Krenaste fue el primero en sentir el crujir de las puertas. Imrae se levantó del suelo, aturdida aún por la última descarga mágica de las puertas, y lo que vio le sobrecogió: ninguno de los drow estaban, de hecho, preparados para lo que tenían delante. Las gigantescas puertas se abrieron de par en par, mostrando una estancia enorme, deslumbrante. Ésta estaba excavada sobre la roca desnuda,  y había sido maravillosamente tallada, esculpida y trabajada en un sinfín de construcciones a cuál mas sorprendente. Había esculturas de cabezas barbudas con enormes cascos de batalla: escenas de combates con orcos, trasgos, osgos y azotamentes: enormes escalinatas que subían y bajaban mas allá de donde se perdía la vista: grandes edificios de piedra y mármol conectados por balaustradas y arcos de punta redondos.

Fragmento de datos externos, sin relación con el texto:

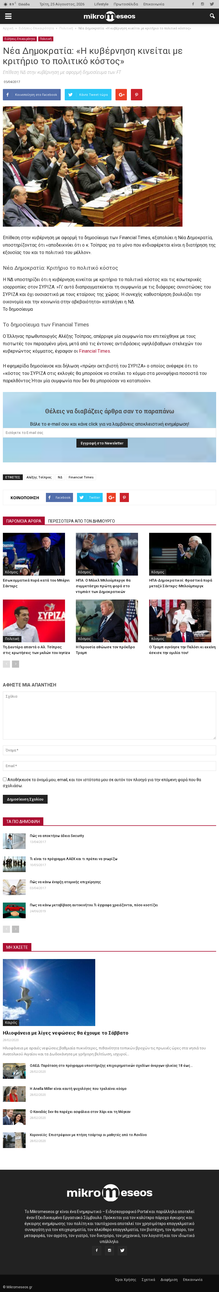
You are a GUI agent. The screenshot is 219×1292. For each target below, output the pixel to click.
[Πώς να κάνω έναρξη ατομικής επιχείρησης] (14, 887)
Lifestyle (101, 4)
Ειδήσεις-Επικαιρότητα (20, 39)
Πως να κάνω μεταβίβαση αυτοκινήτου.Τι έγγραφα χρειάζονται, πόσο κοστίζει (94, 905)
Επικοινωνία (153, 4)
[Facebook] (193, 4)
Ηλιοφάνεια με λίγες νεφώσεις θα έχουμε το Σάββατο (65, 1033)
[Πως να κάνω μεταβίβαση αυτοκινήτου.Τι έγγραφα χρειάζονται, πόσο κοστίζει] (14, 910)
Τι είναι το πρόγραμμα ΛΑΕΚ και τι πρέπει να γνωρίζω (73, 859)
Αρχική (8, 28)
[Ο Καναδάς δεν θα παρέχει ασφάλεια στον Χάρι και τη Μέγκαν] (14, 1117)
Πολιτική (46, 39)
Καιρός (11, 1022)
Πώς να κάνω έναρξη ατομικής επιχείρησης (65, 882)
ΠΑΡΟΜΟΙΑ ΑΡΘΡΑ (23, 521)
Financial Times (94, 351)
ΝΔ (60, 477)
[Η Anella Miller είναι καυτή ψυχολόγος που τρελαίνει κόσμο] (14, 1094)
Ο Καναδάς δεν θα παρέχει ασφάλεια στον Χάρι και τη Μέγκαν (80, 1112)
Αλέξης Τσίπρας (39, 477)
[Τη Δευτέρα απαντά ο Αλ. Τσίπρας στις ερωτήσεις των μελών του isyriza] (36, 621)
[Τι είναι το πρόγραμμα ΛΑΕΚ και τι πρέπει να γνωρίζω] (14, 864)
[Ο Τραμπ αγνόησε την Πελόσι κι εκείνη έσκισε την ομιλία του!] (182, 621)
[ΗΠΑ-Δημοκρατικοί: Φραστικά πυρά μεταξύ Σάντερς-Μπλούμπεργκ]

Y delante de ellos, estaban los Enanos.

Había al menos veinte de ellos. Enanos Escudo, recios, fieros: encorsetados en cota de malla, portando hachas, martillos y picas: embrazando escudos con una imagen particular –tres cabezas de hacha unidas entre si, y en el centro un dibujo diferente para cada escudo -: portaban yelmos, algunos abiertos, otros cerrados, rematados con figuras de dragones o de terribles mascaras de dioses antiguos. Uno de ellos se adelantó al resto: éste vestía una armadura de placas de acero completa, y embrazaba el escudo con una runa en su centro: y en su mano derecha portaba una maza de acero oscuro.